**YOUR TASK:**
Among the entries below, take the line with "Click the MACD 0.00 scale level" and the line with "Given: Select the #Machine Learning tag", and output them and every line between them exactly, with nothing else.

**EXERCISE MATERIALS:**
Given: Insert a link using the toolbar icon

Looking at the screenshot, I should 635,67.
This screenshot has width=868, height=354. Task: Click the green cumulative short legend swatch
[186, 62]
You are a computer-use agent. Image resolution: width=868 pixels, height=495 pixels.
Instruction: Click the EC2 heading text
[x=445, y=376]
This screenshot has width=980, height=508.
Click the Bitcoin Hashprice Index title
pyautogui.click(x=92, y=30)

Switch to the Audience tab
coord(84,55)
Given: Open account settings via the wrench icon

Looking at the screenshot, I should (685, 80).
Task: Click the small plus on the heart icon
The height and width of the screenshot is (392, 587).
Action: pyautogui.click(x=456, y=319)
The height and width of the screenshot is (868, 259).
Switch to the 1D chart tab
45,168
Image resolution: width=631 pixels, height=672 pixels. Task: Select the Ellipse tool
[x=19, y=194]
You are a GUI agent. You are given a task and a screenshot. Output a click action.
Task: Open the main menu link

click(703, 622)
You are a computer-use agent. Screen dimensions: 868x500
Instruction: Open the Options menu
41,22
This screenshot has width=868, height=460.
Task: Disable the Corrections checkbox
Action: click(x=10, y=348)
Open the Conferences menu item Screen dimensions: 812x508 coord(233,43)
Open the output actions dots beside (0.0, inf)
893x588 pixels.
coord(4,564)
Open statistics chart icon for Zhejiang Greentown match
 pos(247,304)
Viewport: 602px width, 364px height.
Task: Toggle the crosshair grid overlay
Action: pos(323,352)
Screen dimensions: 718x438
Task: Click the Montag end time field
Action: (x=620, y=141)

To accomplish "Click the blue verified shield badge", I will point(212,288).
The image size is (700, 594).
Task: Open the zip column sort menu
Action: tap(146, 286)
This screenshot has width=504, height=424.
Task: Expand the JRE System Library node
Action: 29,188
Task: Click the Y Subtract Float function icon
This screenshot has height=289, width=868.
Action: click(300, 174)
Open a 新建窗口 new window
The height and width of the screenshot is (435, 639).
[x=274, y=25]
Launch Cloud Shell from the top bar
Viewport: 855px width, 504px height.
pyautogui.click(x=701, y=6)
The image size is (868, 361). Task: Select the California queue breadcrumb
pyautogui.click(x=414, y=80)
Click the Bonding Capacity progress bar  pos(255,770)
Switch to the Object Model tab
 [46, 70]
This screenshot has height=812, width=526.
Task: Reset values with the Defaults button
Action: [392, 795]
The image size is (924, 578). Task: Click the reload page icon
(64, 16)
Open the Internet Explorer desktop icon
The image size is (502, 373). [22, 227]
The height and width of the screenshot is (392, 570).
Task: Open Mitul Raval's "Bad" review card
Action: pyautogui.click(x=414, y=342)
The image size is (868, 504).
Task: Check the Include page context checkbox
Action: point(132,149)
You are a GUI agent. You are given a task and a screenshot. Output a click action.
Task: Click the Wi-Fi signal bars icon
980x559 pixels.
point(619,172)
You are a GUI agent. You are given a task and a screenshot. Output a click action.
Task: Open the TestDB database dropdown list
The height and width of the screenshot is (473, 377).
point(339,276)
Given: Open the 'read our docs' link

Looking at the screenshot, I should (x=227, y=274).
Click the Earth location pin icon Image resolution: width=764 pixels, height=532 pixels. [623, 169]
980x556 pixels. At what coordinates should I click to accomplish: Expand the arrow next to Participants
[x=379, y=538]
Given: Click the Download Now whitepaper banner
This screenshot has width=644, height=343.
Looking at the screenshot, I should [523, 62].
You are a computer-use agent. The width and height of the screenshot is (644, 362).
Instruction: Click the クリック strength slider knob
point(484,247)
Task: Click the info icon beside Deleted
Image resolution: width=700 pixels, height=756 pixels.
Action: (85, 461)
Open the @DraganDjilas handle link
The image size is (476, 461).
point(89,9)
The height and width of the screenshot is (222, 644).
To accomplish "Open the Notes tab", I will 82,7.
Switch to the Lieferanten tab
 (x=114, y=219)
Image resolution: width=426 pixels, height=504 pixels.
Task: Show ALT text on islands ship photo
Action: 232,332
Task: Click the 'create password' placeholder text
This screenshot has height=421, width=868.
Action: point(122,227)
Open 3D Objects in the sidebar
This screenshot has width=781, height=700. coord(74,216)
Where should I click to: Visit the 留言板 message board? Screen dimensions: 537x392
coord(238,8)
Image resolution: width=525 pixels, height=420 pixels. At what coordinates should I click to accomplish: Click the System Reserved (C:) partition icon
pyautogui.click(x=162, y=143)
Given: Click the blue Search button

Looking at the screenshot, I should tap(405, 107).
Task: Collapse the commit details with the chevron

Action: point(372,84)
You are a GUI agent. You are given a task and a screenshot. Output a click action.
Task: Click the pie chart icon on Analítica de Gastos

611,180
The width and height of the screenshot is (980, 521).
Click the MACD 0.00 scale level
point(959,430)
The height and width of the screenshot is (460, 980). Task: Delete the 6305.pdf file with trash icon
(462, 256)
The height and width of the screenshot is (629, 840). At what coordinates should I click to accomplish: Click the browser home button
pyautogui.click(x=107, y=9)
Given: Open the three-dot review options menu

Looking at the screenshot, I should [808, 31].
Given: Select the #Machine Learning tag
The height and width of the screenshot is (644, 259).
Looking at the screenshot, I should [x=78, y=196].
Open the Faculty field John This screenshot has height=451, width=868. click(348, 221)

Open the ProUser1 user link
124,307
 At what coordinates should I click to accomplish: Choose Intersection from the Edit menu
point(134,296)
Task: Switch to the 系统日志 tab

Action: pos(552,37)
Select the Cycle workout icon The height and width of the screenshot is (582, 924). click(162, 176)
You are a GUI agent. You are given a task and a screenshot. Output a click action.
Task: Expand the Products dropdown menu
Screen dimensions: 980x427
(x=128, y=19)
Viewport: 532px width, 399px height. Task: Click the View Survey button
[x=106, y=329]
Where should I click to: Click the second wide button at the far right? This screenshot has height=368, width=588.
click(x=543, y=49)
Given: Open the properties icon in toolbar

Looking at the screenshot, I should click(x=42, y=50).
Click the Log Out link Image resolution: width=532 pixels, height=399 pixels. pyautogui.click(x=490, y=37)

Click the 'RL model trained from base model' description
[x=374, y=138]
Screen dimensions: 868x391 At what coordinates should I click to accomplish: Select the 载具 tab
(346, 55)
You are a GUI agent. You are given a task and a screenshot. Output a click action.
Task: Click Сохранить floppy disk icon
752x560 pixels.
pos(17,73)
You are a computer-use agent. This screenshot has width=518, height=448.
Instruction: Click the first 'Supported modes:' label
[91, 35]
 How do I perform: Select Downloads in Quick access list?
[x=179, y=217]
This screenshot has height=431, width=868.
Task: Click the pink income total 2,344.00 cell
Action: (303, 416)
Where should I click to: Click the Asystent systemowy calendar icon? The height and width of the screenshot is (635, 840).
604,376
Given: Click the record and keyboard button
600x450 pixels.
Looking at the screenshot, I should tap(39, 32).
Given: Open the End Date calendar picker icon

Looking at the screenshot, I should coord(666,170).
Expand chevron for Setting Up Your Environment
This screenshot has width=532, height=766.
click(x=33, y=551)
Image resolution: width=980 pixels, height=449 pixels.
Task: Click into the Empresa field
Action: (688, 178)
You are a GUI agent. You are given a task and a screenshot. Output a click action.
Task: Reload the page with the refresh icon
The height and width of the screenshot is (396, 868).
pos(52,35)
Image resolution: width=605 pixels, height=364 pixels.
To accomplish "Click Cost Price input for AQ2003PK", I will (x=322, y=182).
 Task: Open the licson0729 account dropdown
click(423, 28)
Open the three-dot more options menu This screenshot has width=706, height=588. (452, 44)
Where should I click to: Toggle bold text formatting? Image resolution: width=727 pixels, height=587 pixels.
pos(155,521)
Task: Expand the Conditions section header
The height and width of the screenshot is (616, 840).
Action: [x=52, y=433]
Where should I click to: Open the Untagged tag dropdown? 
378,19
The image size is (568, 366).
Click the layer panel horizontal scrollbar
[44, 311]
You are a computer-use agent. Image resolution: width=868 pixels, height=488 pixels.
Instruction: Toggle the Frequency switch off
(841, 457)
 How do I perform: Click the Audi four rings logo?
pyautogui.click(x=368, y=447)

**SOLVED EXERCISE:**
Click the MACD 0.00 scale level
point(959,430)
The height and width of the screenshot is (460, 980). Task: Delete the 6305.pdf file with trash icon
(462, 256)
The height and width of the screenshot is (629, 840). At what coordinates should I click to accomplish: Click the browser home button
pyautogui.click(x=107, y=9)
Given: Open the three-dot review options menu

Looking at the screenshot, I should [808, 31].
Given: Select the #Machine Learning tag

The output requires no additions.